Data supplied:

^^^^^^^^^^^^^^^^

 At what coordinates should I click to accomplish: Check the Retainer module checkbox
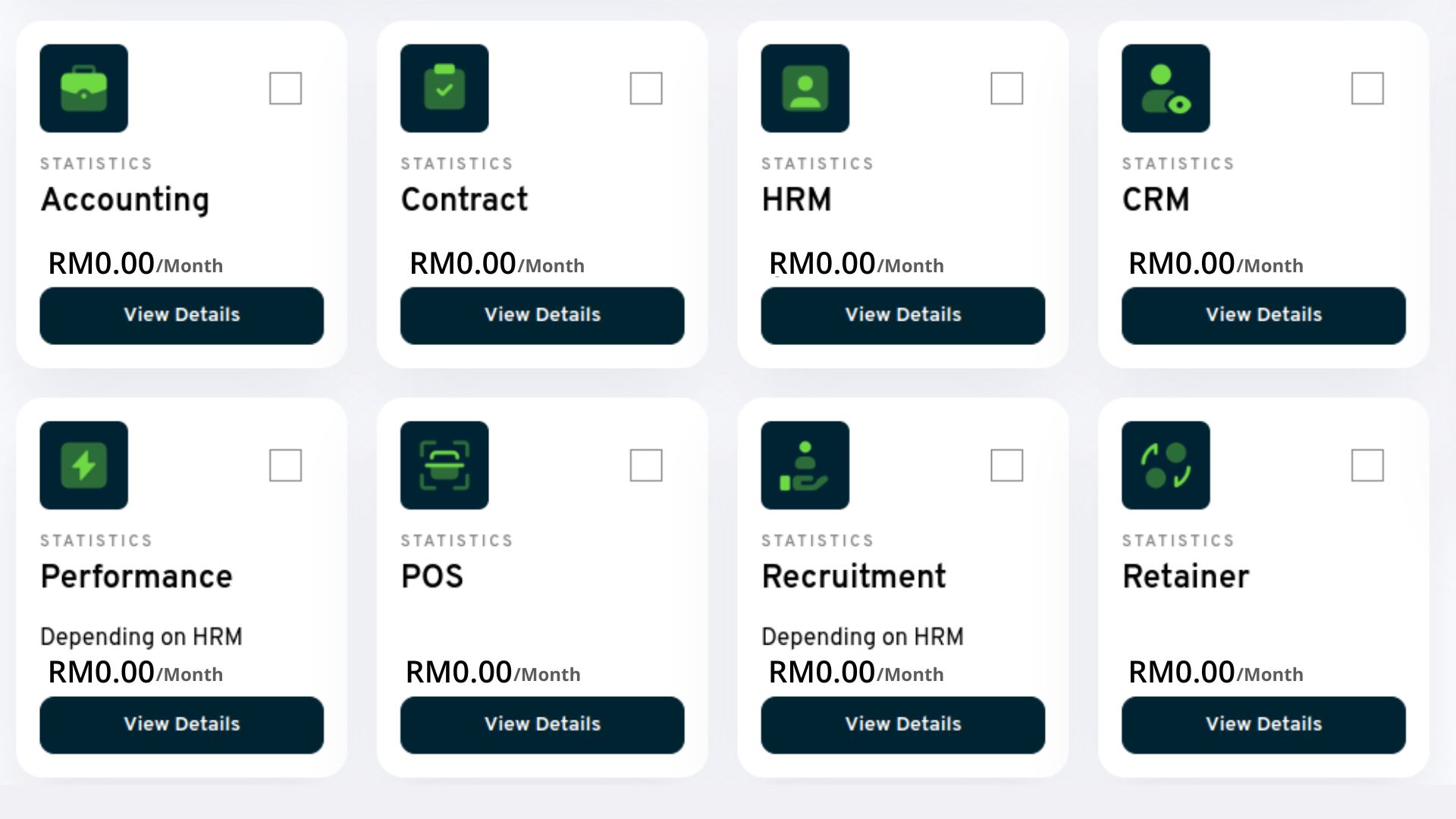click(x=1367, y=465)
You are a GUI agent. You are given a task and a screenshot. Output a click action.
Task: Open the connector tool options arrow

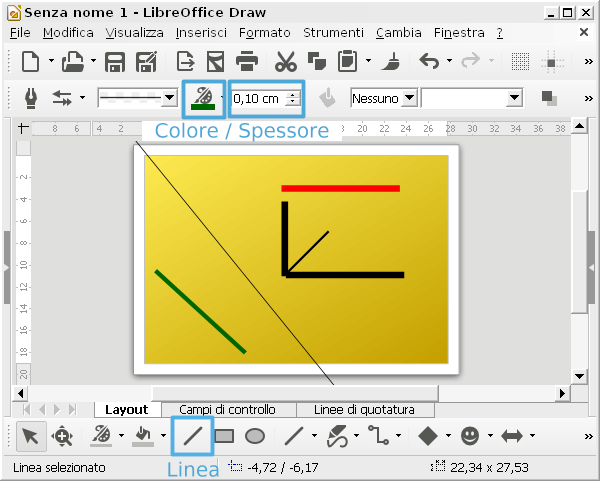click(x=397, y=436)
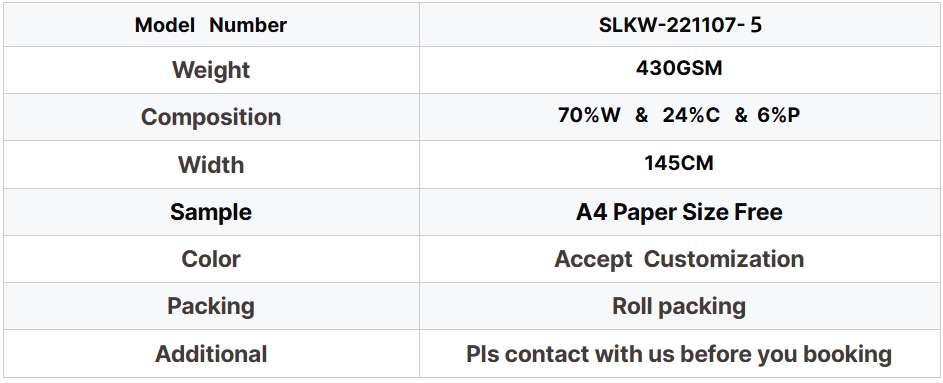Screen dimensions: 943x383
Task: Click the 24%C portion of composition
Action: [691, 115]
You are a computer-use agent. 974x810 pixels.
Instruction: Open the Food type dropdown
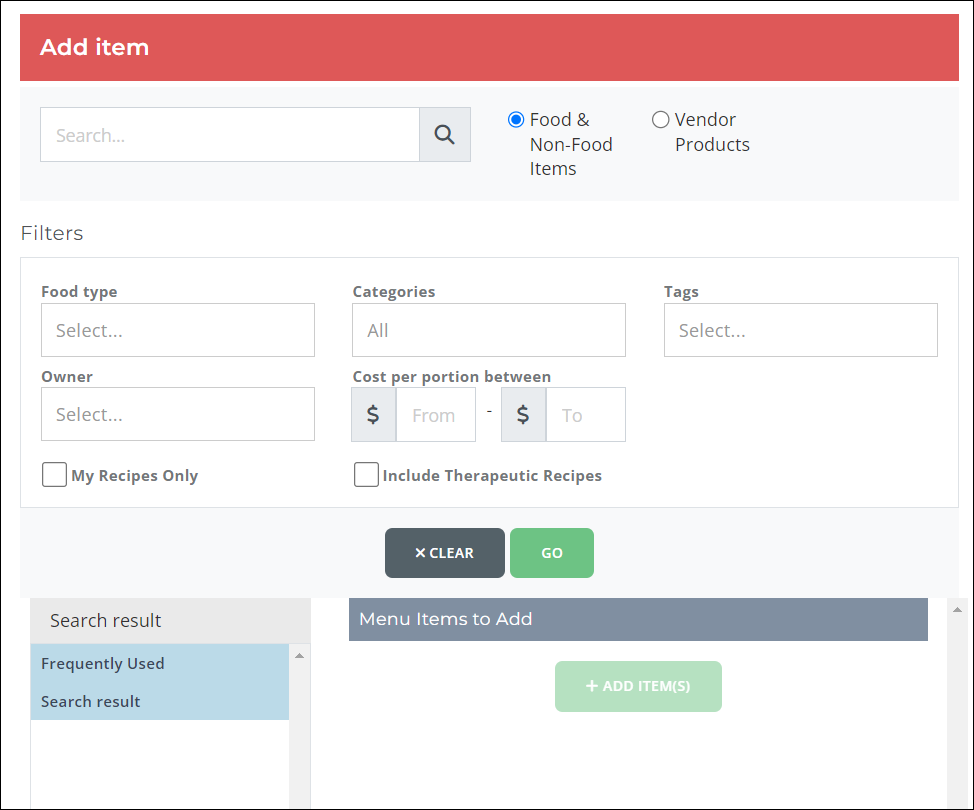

^^^^^^^^^^^^^^^^

Goal of the exercise:
Extract the run of lines from the line holding "Task: Open the connector tool options arrow" through the final line of the material above, exactly and inclusively. Leave the pictures behind.

Finished exercise:
Task: Open the connector tool options arrow

click(x=397, y=436)
Screen dimensions: 943x383
Task: Click the 24%C portion of composition
Action: [691, 115]
You are a computer-use agent. 974x810 pixels.
Instruction: Open the Food type dropdown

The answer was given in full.